-- Extracted text follows --

Birth Companions Program Earns National Recognition

By Kelly Brooks-Staub

The Birth Companions program of the Johns Hopkins University School of Nursing has received national recognition for the advocacy, education, and support services it provides to underserved pregnant women in the Baltimore area.

Betty Jordan, assistant professor, and Ann Jewer, administrative coordinator for the Birth Companions Program, accept the Premier Cares Award on behalf of the program.

As one of five finalists for the 15th Annual Monroe Trout Premier Cares Award, the Birth Companions program received $22,000 for health education and promotion efforts. “The program benefits mothers, infants, and our Hopkins nursing students,” says assistant professor Elizabeth (Betty) Jordan, DNSc, RNC. Launched in 1997 under the leadership of faculty member Marion D’Lugoff, the program trains nursing students as birth companions who provide free doula care to women throughout Maryland. Today, Jordan runs the Birth Companions Program with instructor Shirley Van Zandt, MS, RN, MPH, CRNP.

“The students partner with mothers before birth, throughout labor, and after birth to provide emotional, informational, and physical support,” says Jordan. “They really get to experience what it’s like to work in the community with very diverse clients, learning different strategies to provide what is needed for the birth.”

Expectant mothers working with birth companions are less likely to have pre-term or low-birth weight newborns and more likely to see improved health care for themselves and their infants, Jordan says. Birth companion students learn to provide culturally sensitive care while addressing diverse lifestyles, health needs, and health care preferences among different ethnic populations.

The birth companions initiative was one of six programs to be nationally recognized as finalists for the 15th annual Cares Award. The Cares Award, sponsored by the not-for-profit hospital alliance Premier, Inc. and its member hospitals, honors exemplary efforts by not-for-profit organizations to improve access to health care for the underserved.

-- Extracted text concluded --
-- Available data follows --

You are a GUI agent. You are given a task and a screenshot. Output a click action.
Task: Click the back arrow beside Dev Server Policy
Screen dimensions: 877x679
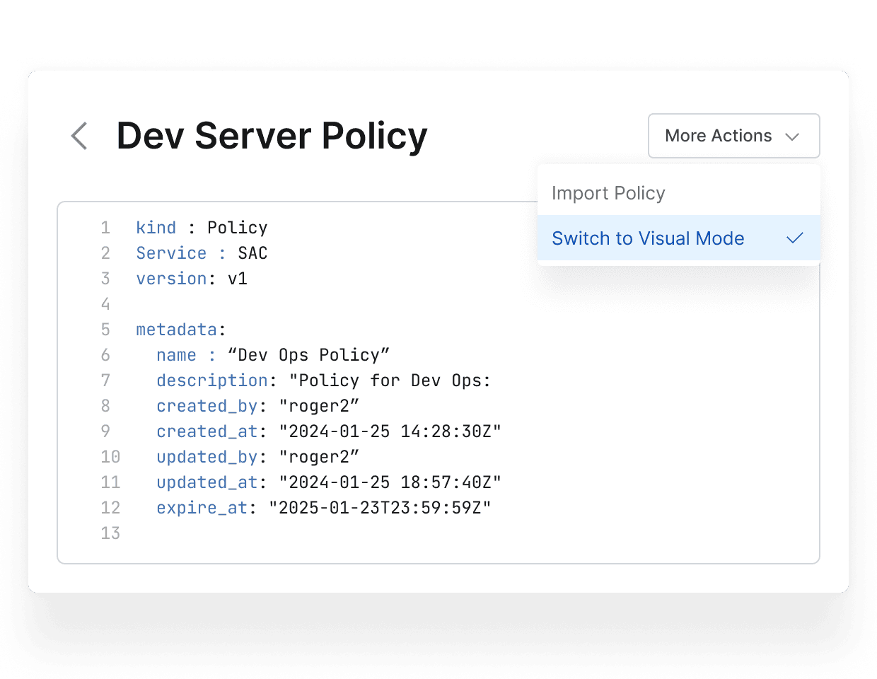pos(80,136)
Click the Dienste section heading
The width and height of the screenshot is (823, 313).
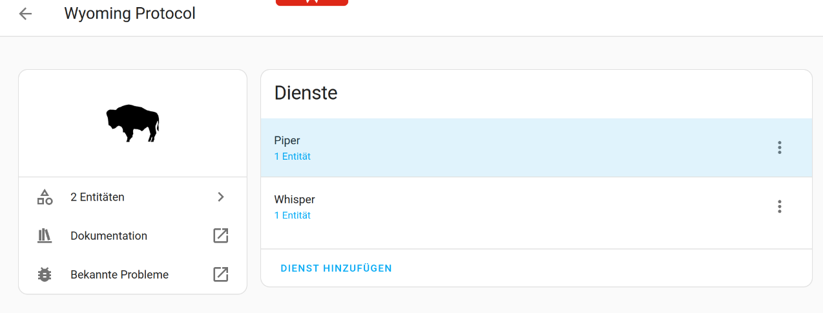point(306,93)
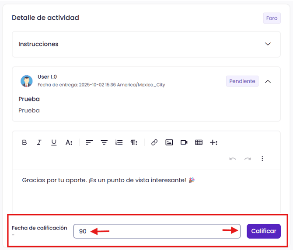Click the Calificar button
Screen dimensions: 293x250
264,231
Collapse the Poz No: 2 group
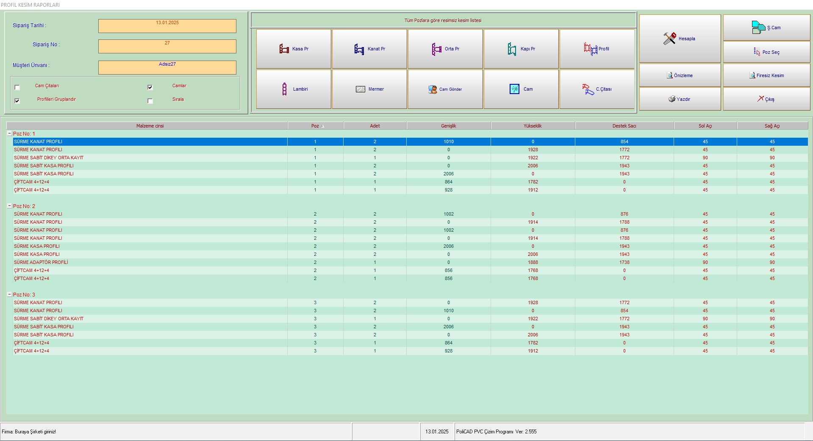Viewport: 813px width, 441px height. pos(10,206)
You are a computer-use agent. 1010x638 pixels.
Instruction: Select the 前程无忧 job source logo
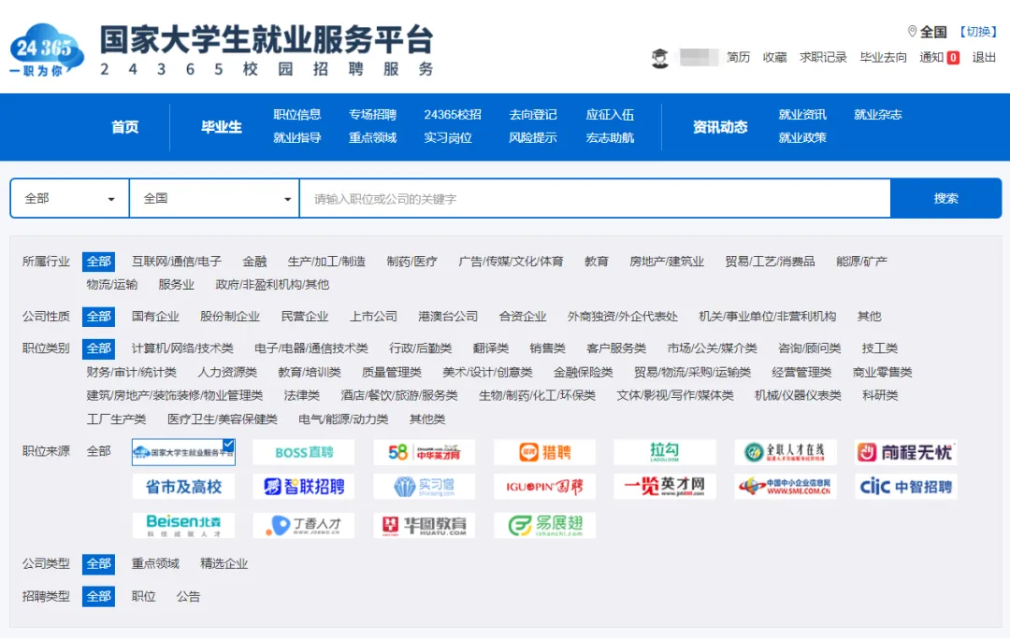pos(905,452)
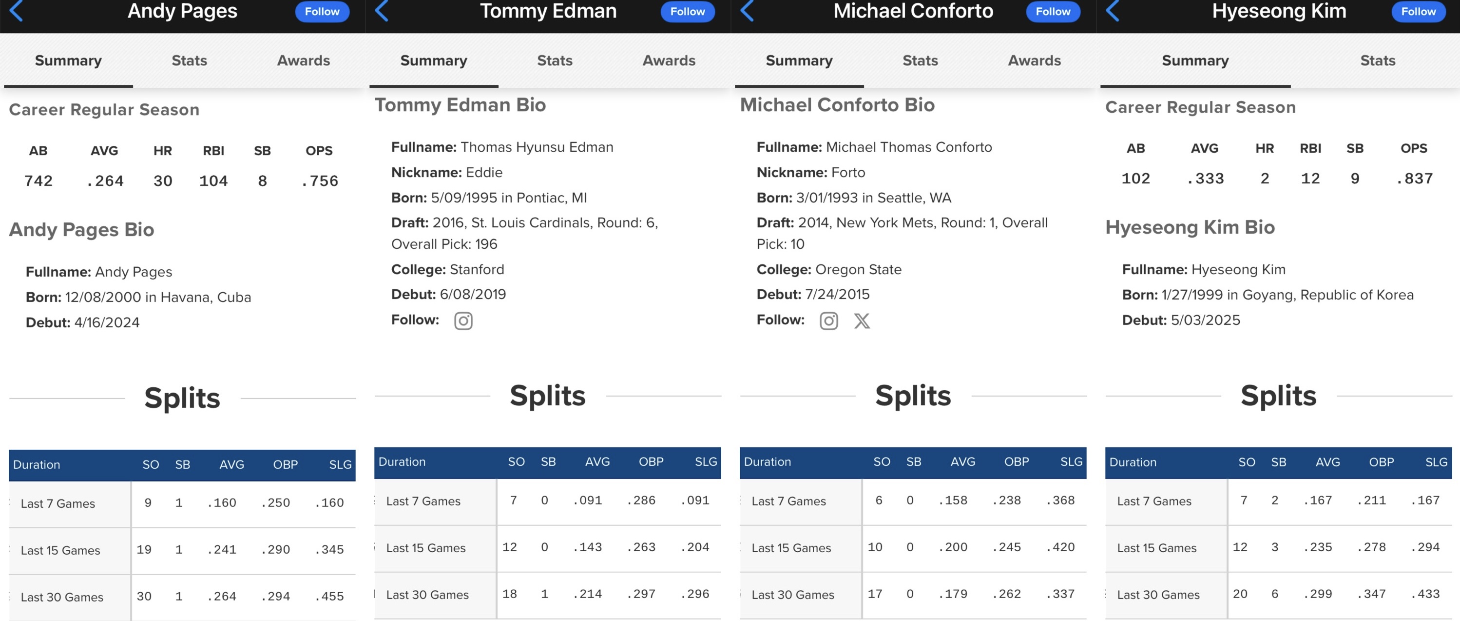Open Michael Conforto Stats tab
This screenshot has width=1460, height=621.
pyautogui.click(x=920, y=61)
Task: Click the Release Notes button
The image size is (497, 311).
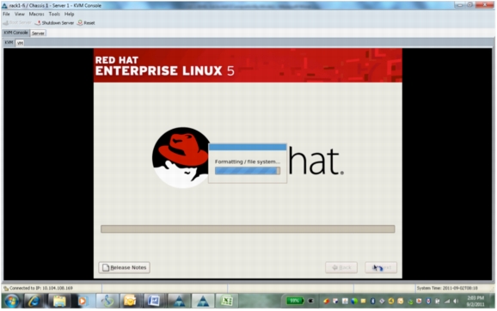Action: tap(124, 267)
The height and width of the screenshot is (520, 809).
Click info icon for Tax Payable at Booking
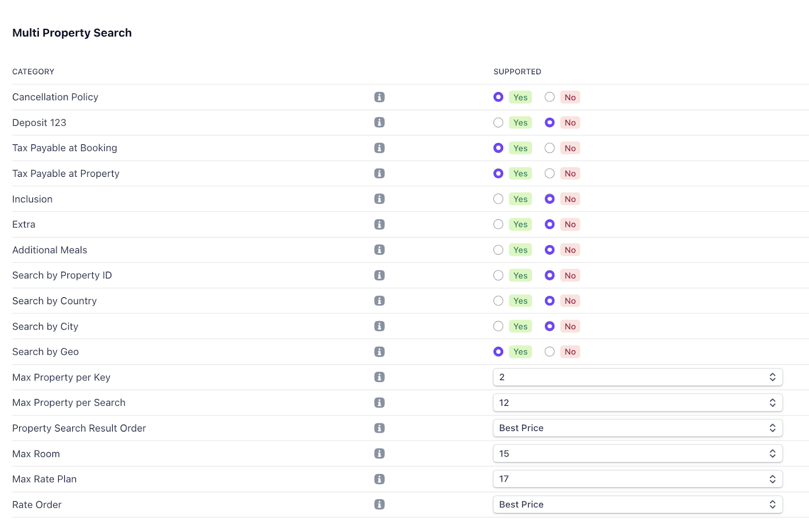click(x=379, y=148)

-- Available data concluded --

* _Task requirements_
According to Jordan in the article on the Birth Companions program, how does working with birth companions help expectant mothers? Please answer in one to three sentences.

* _Result of this task_
Jordan says expectant mothers who work with birth companions are less likely to have pre-term or low-birth-weight newborns and more likely to see improved health care for themselves and their infants. The students partner with the mothers before birth, throughout labor, and after birth, giving emotional, informational, and physical support.